Officially, SEAL Team Six doesn’t even exist. As Dick Couch and William Doyle write in their 2014 book “Navy SEALS: Their Untold Story,” the U.S. Department of Defense almost never publicly acknowledges the existence of the Naval Special Warfare Development Group, or DevGru, the cover name for Team Six. Its official mission is developing new equipment and tactics for the general Navy SEAL organization, which also includes nine unclassified teams. Unofficially, however, SEAL Team Six carries out some of the military’s riskiest missions, the ones considered too dangerous for conventional troops.
Since the terrorist attacks of September 11, 2001, Team Six and the rest of the Navy SEALs have found themselves playing a more active role than ever, ranging from the remote, mountainous regions of Afghanistan to war-torn cities such as Baghdad. The SEALs, including Team Six, carry out clandestine, high-impact operations that would be impossible for larger, conventional forces. They also perform on-the-ground reconnaissance and intelligence gathering before planned attacks by those larger forces. Though traditionally SEALs were associated most with (at least partially) water-based missions, they are equally likely to carry out missions on land and in the air.

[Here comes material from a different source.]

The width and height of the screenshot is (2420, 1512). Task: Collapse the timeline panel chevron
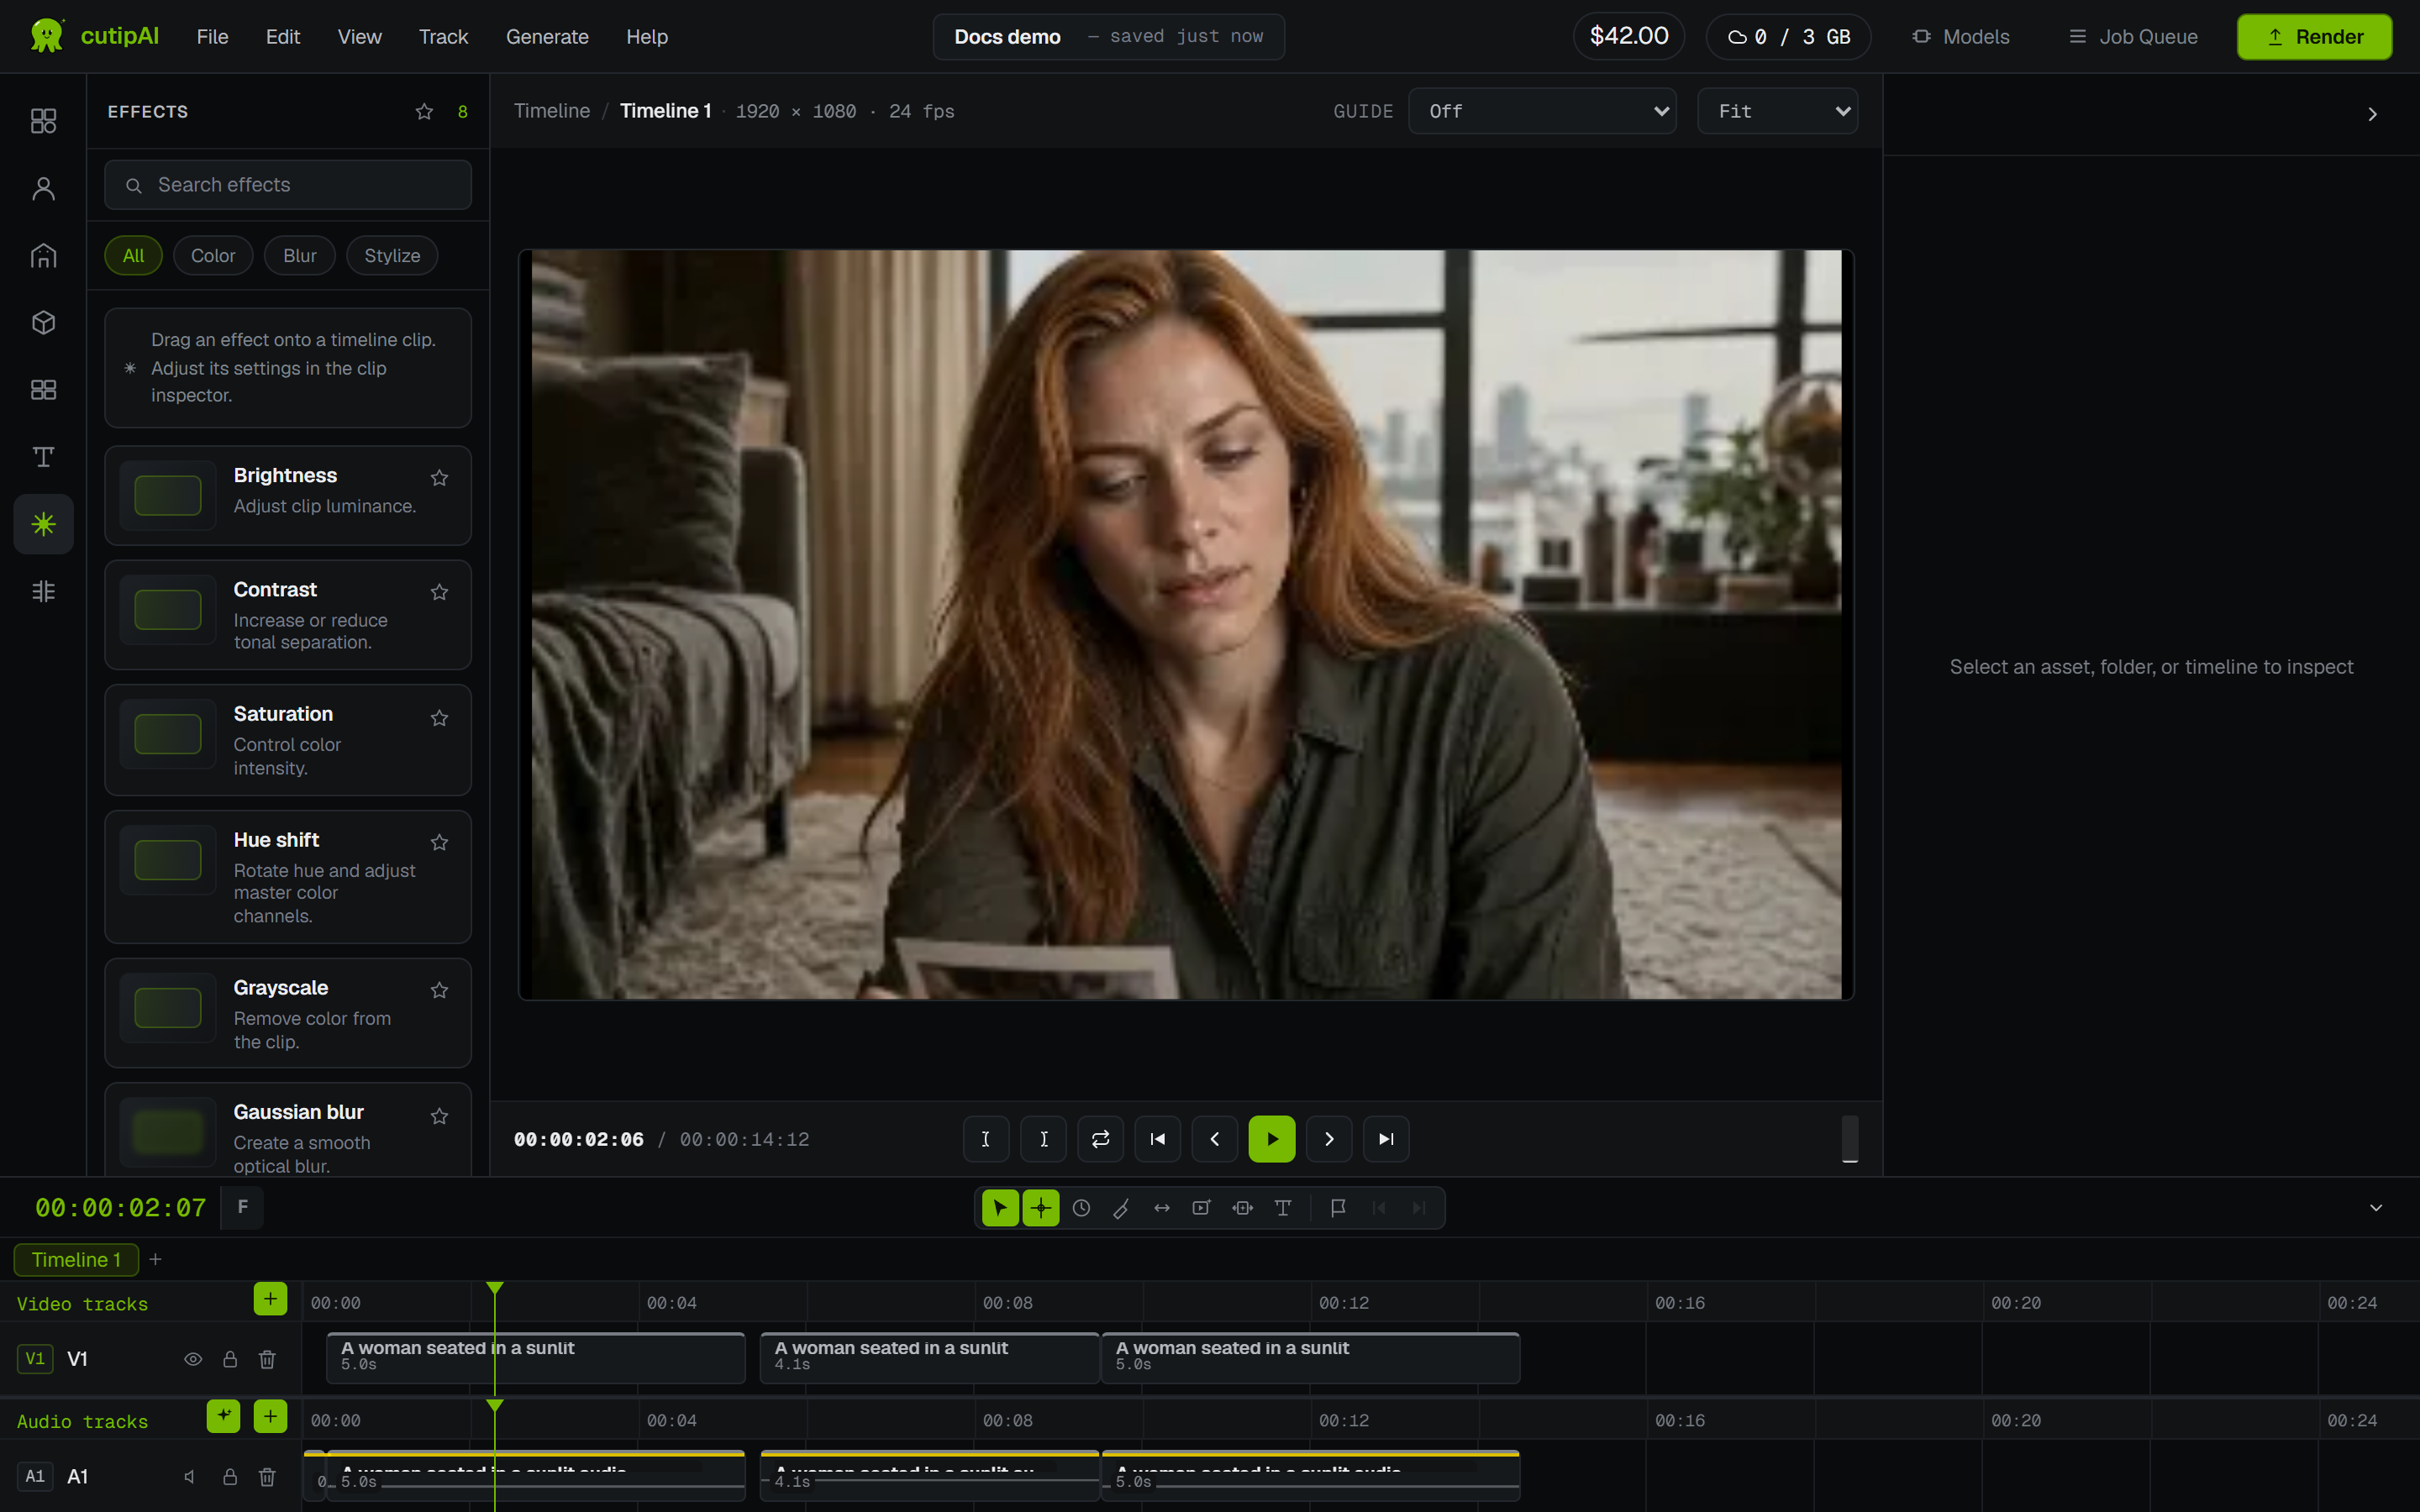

Three successful operations in recent years pulled the SEALS, and Team Six in particular, out of the shadows and squarely into the global spotlight. In April 2009, Somali pirates captured Captain Richard Phillips of the merchant ship MV Maersk Alabama and held him hostage inside a small, enclosed lifeboat. The American destroyer USS Bainbridge was towing the boat to calmer waters in the Indian Ocean when ransom negotiations stalled, and the three SEAL Team Six snipers on the warship shot and killed the three pirates holding Phillips. Details of the rescue made international news and formed the basis for a major Hollywood film, “Captain Phillips,” starring Tom Hanks. In January 2012, Team Six operators skydived into Somalia to save two hostages, American aid worker Jessica Buchanan and her Danish colleague Poul Thisted.